I'm still stuck on separating live and HR. I would like to; it would make finding smaller HR sources easier, I would think. I'm just concerned about those situations where we don't know which we are looking for. (Yes my dog is air scent.) Either way I probably won't separate them with this dog, so I have another couple years to think it over.

You are right about the mistakes! I'm putting together a long of list of "won't do that next time"!


----------



## Sarah Platts (Jan 12, 2010)

Melissa Kwiatkowski said:


> Sarah,
> 
> I can see why you would do teach the three separate commands for trailing. I have never heard of a trailing dog being trained to find HR before, but it makes perfect sense. I can see how that would be a useful skill for drownings, in particular.


I don't know why you haven't run across it before. There are lots of us out here. I know of several teams that require mantrailing on the dog before heading off for specialty work. The only trailing dogs that may not routinely get it is the BHs. Partly because its a PITA to do cadaver on a long line. And worse if its a situation with a bunch of snagging oppotunities like brush or debris. Its so much easier when you can cut the dog loose which you cannot do with a BH. I know of three folks who certed their BHs for cadaver in addition to their Mantrailing. Most at least expose the dog to the odor. 




Melissa Kwiatkowski said:


> I'm still stuck on separating live and HR. I would like to; it would make finding smaller HR sources easier, I would think. I'm just concerned about those situations where we don't know which we are looking for. (Yes my dog is air scent.) Either way I probably won't separate them with this dog, so I have another couple years to think it over.
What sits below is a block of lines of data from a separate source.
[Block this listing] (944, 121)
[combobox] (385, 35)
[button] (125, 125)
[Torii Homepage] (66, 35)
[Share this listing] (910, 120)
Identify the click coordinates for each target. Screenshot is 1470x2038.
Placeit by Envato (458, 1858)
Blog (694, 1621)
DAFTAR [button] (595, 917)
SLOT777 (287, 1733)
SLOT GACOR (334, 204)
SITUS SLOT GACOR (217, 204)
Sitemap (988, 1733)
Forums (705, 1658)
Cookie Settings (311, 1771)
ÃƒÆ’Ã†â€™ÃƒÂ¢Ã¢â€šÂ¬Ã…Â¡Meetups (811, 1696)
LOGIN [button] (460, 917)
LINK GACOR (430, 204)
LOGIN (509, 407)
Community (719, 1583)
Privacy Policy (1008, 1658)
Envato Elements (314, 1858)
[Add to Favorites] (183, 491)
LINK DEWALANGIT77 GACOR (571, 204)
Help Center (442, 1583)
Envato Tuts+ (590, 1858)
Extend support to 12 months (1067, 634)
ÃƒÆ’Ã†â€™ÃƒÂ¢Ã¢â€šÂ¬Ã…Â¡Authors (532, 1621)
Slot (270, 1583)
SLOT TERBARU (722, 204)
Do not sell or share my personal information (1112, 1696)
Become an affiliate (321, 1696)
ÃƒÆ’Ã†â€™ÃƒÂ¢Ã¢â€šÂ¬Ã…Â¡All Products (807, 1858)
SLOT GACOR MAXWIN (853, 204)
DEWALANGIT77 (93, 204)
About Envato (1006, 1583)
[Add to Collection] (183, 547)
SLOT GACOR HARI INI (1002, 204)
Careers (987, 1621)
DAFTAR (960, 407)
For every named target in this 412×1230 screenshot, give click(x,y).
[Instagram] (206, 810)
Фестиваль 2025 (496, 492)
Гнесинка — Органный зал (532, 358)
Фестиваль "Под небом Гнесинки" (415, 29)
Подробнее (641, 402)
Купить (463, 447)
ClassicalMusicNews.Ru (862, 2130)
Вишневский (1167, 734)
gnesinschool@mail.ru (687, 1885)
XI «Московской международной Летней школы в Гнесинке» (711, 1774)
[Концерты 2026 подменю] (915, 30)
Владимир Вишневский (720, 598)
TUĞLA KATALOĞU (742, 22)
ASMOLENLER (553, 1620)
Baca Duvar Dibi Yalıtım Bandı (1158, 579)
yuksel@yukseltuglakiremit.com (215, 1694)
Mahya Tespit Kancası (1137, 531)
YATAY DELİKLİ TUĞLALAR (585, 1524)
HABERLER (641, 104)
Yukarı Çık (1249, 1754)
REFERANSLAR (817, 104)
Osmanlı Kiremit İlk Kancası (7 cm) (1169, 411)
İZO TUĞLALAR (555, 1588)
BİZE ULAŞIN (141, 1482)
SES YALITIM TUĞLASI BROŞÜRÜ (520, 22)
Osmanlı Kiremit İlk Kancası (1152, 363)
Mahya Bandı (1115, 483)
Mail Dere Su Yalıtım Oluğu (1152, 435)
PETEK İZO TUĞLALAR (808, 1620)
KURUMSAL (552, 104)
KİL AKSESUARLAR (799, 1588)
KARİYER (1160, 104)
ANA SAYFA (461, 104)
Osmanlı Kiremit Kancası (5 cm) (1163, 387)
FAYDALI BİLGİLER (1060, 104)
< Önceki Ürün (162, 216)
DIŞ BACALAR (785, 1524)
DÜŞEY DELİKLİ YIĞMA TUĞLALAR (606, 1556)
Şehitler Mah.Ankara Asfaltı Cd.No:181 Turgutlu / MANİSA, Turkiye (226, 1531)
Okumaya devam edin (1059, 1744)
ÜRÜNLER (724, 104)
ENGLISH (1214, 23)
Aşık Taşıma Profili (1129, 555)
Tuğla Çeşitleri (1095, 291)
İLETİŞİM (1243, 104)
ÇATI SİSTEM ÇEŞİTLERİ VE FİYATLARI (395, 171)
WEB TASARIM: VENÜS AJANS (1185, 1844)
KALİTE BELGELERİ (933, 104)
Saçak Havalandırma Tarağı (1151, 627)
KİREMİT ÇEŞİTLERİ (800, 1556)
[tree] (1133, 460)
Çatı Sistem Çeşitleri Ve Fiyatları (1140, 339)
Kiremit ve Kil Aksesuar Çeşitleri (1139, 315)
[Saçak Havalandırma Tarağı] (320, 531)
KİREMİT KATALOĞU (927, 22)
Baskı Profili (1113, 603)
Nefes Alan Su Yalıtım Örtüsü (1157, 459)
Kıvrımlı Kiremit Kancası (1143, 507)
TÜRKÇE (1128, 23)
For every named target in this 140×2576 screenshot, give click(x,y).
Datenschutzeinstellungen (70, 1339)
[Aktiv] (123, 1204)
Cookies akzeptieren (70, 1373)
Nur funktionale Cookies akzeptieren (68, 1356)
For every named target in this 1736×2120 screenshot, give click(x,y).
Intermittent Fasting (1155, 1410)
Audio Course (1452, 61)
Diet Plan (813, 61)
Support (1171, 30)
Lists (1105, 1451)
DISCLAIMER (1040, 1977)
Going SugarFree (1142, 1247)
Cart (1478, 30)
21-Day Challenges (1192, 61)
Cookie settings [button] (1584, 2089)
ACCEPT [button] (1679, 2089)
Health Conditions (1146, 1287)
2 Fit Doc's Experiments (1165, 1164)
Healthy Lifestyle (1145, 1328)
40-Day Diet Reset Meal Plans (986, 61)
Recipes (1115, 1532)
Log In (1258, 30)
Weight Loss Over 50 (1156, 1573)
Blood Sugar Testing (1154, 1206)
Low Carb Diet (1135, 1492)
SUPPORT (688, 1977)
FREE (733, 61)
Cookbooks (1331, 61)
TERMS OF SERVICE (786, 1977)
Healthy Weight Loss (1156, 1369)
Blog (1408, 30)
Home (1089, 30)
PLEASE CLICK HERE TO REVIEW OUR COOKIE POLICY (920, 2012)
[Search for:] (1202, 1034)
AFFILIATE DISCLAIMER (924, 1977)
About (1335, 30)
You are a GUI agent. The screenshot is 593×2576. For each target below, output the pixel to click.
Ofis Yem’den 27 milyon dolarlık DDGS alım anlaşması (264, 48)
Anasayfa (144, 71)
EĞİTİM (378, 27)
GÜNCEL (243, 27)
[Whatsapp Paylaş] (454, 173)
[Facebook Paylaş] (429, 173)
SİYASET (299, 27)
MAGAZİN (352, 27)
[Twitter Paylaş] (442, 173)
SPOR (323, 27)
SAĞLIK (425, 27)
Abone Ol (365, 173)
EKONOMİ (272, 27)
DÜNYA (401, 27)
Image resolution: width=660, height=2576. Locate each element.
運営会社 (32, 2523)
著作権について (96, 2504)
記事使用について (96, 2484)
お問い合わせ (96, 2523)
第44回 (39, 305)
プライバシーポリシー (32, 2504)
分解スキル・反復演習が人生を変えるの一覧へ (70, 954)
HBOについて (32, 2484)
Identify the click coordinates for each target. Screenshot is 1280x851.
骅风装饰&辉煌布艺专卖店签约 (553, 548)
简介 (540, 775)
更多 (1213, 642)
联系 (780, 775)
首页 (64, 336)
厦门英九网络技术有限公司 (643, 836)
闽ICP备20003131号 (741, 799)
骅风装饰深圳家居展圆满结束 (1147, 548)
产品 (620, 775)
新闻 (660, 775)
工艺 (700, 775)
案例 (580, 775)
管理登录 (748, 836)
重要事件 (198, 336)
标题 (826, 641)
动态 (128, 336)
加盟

Depending on how much working life you have left in this dog, I would seriously consider it. I would start over the cadaver work on a whole new command so that you have a clean slate (so to speak) but it would probably be worth it. Mostly because at this time, you will be getting extraneous alerts due to the live scent confusion. As far as not knowing what you are looking for, only in fresh MP cases will you run across "we don't know if he's alive or dead" issues. If you are looking for small HR sources then you know the dude ain't alive. For your current situation I think you can carry on but only if you don't plan on doing cadaver work that might be tied to a criminal case. In those cases extraneous alerts cost time, money, and will sink your reputation.


----------



## Melissa Kwiatkowski (Nov 24, 2014)

Sarah Platts said:


> I don't know why you haven't run across it before. There are lots of us out here.


Maybe it's a regional thing? :-k Or I just haven't met enough trailing people. 



> Depending on how much working life you have left in this dog, I would seriously consider it. I would start over the cadaver work on a whole new command so that you have a clean slate (so to speak) but it would probably be worth it. Mostly because at this time, you will be getting extraneous alerts due to the live scent confusion. As far as not knowing what you are looking for, only in fresh MP cases will you run across "we don't know if he's alive or dead" issues. If you are looking for small HR sources then you know the dude ain't alive. For your current situation I think you can carry on but only if you don't plan on doing cadaver work that might be tied to a criminal case. In those cases extraneous alerts cost time, money, and will sink your reputation.


I hear you on the criminal case issues. I have not worked my dog on any such cases but have seen how much documentation and preciseness is required.

I'll be thinking about all of this.


----------



## Melissa Kwiatkowski (Nov 24, 2014)

I have decided to put HR on a new command. Once we get that solid I will practice the drills like you mentioned.


----------